The Unfolding Universe

These original science fiction short stories are copyright © Karl Dahlke, 2020, and are self-published on in standard e-book format. For an improved reading experience, please download this book from Amazon. Some devices, such as Kindle, can even read the stories to you. If you enjoy these stories, please share them with others. To get a sense of these stories, here is the beginning of one.

Don't I Know You?

Bart needed to relax after a stressful day at the office, and the air was cool and inviting, so he walked the mile and a half to his favorite cafe. He opened the door and went inside, and waved to the server behind the counter. She already knew his order, a cranberry orange muffin and a coffee, one cream one sugar. He was about to take a seat at an empty table when a woman with long red hair caught his eye. “She's pretty.” he thought to himself. “No wait - she's familiar. Where have I seen her before? Did she work at Google? It's been a long time since I worked at Google, and I certainly don't remember all my co-workers, or even the people I casually met in the cafeteria, but she just looks … familiar. Well I guess there's only one way to find out.”
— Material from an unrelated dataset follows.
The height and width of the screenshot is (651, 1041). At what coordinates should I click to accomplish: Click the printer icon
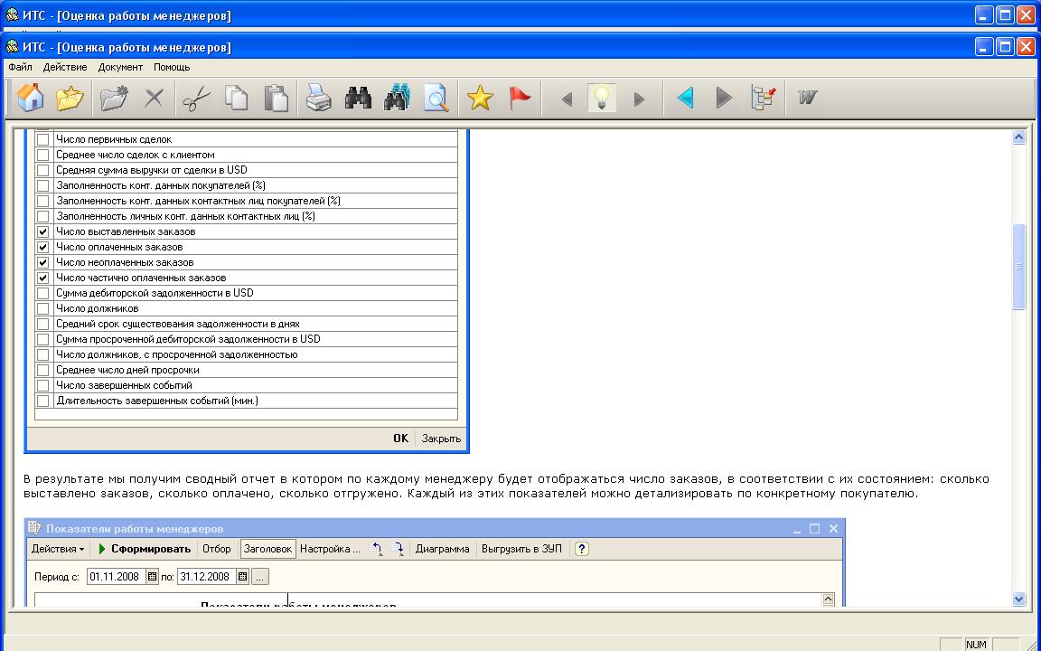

He walked over to her table and introduced himself. “Hello, my name is Bart, Bart Thompson.”

“I'm Allison.” she replied looking back at him with deep blue eyes. She didn't offer her last name, nor did she show any sign of recognition. Maybe it was all in his head. They shook hands, and Bart waved towards an empty chair. “May I?” he asked politely.

“sure, sit down. I could use the company.”

“I'm sorry,” he began as he took a seat across from her, “it's just that … you look familiar. Don't I know you from somewhere?”

Allison looked back at him. “I didn't think so, not at first, but as I look at you…” She gazed at his tall frame, his dark brown hair, his dark eyes, and his neatly trimmed beard. “Yes, I've seen you before. Did you work at Cook County Hospital in Chicago?“ she asked excitedly.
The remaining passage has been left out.